Rounding up the Poetry News

I don't think, in the dozen or so years thatI've been keeping an eye on the poetry scene, that I've seen it quite as vibrant as now. When I first sent off to a dozen or so subscriptions in the late 90s there was a diversity of publications, that wasn't always as diverse when you went through the pages. The same names came up time and again, serial submitters, I guess. Without much internet information in those days I relied on the Poetry Library on the South Bank to check out magazines that did exist. In the years since magazines have come and gone, and, to their credit, some of those magazines I signed up for back in the day are still ongoing, labours of love.

Poetry has moved to the internet of course, but its great that readings, books and pamphlets are still it's lifeblood. In recent months, the neat little editions from Knives, Forks and Spoons press have been popping up at readings in Manchester, and I'm pleased to say that they've now got a website, where you can read extracts from and buy copies of chapbooks by writers like Neil Campbell, Steven Waling, Scott Thurston and Stephen Emmerson, and, shortly, my good self. Closely linked, though independent of, the work that's been going on at The Other Room, Alec Newman who runs the press, is aiming to quickly develop a wide ranging list of new and innovative work.

The next Other Room is on 7th April at the Old Abbey Inn - so just after Easter. Expect standing room only for Ian Davidson, Zoe Skoulding and Matthew Welton.Skoulding, like Welton is featured in "Identity Parade" (see below), again showing how the pluralism of the current contemporary poetry scene is good thing.  As always expect to find a more diverse poetry bookstall here than in any Waterstones, sure to include publications from Knives, Forks and Spoons, zimZalla, If P then Q and others.

It seems, as well, that the new generation of editor/poet/publishers are getting the hang of this internet thing. Certainly the internet seems the right place for reviews and critical commentary, if not always for the poems themselves, and Hand & Star was launched at the end of last year as an outcrop of the successful Penned in the Margins events/publications; as a review site.

It's interesting that the venerable the Rialto, is now celebrating its quarter century, and has brought in Nathan Hamilton from Eggbox to source poets under 35 for it's anniversary issue. You have a short deadline - till the end of March - but its always a great magazine, and I've felt privileged to be published by them now and then.

There's also interesting news from Salt Publishing with the imminent launch of its own chapbook list, Salt Modern Voices.
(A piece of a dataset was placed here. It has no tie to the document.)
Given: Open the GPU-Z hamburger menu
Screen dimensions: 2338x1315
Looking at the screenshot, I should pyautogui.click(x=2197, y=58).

As Roddy Lumsden makes clear in his introduction to Identity Parade, "nearly half the poets included here are published as part of poetry lists which didn't exist at the beginning of the 1990s" - a sign that the closed lists of more traditional publishers actually mitigates against the development of the art.

But poetry also needs readers; no publisher wants boxes full of unsold (and unsellable) books cluttering up the office or the loft. After yesterday's budget you can probably afford a couple of poetry books for the price of a night out on the cider; and its often reading what you've not been told to read that can have the greatest influence on your own writing, as well as giving you much pleasure, as this fascinating interview with Tom Jenks makes clear in 3AM Magazine.

2 comments:

Tim Love said...

Maybe the scene's more vibrant than it's been for a decade. or maybe because of the WWW we can see more of what's happening even though less is going on. There's no "A Various Art", no Mersey Poets or Albert Hall readings, and I think book sales are as low as they've every been.
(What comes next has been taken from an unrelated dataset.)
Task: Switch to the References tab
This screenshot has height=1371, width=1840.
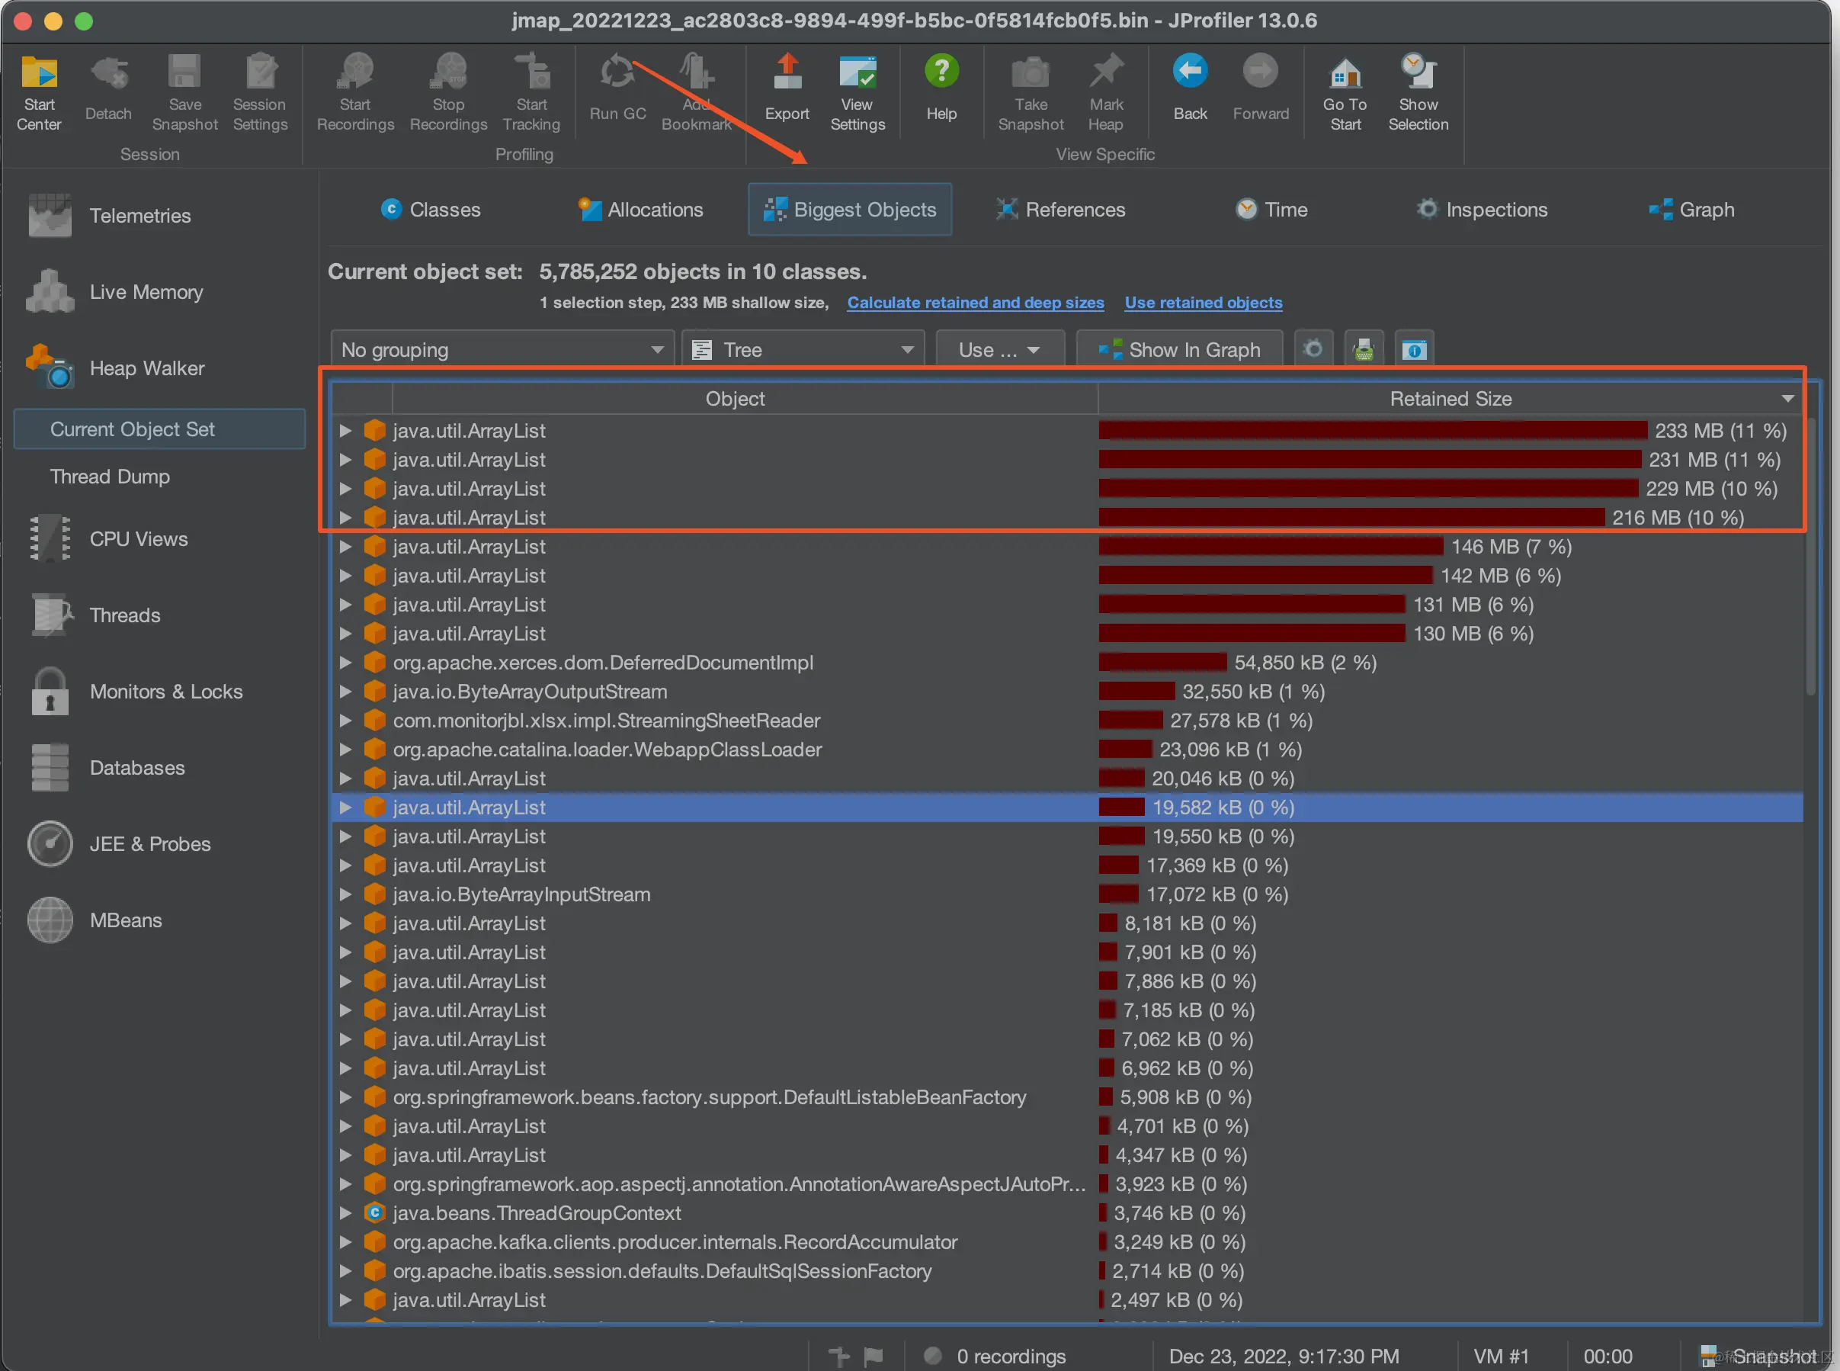Action: [x=1060, y=210]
But as you say, people without the burden of a paper-based past are beginning to use the WWW effectively. Pamphlets seem on the increase too. After the economic crisis has killed off the dinosaurs, things might get interesting.

Adrian said...

I think its about identifying what's of value. A new Andrew Motion collection or Carole Ann Duffy giving Don Paterson the Queen's Medal for Poetry, however important it is to poetry's "profile", aint gonna rock my boat; whilst something local, something interesting, something original can make my day.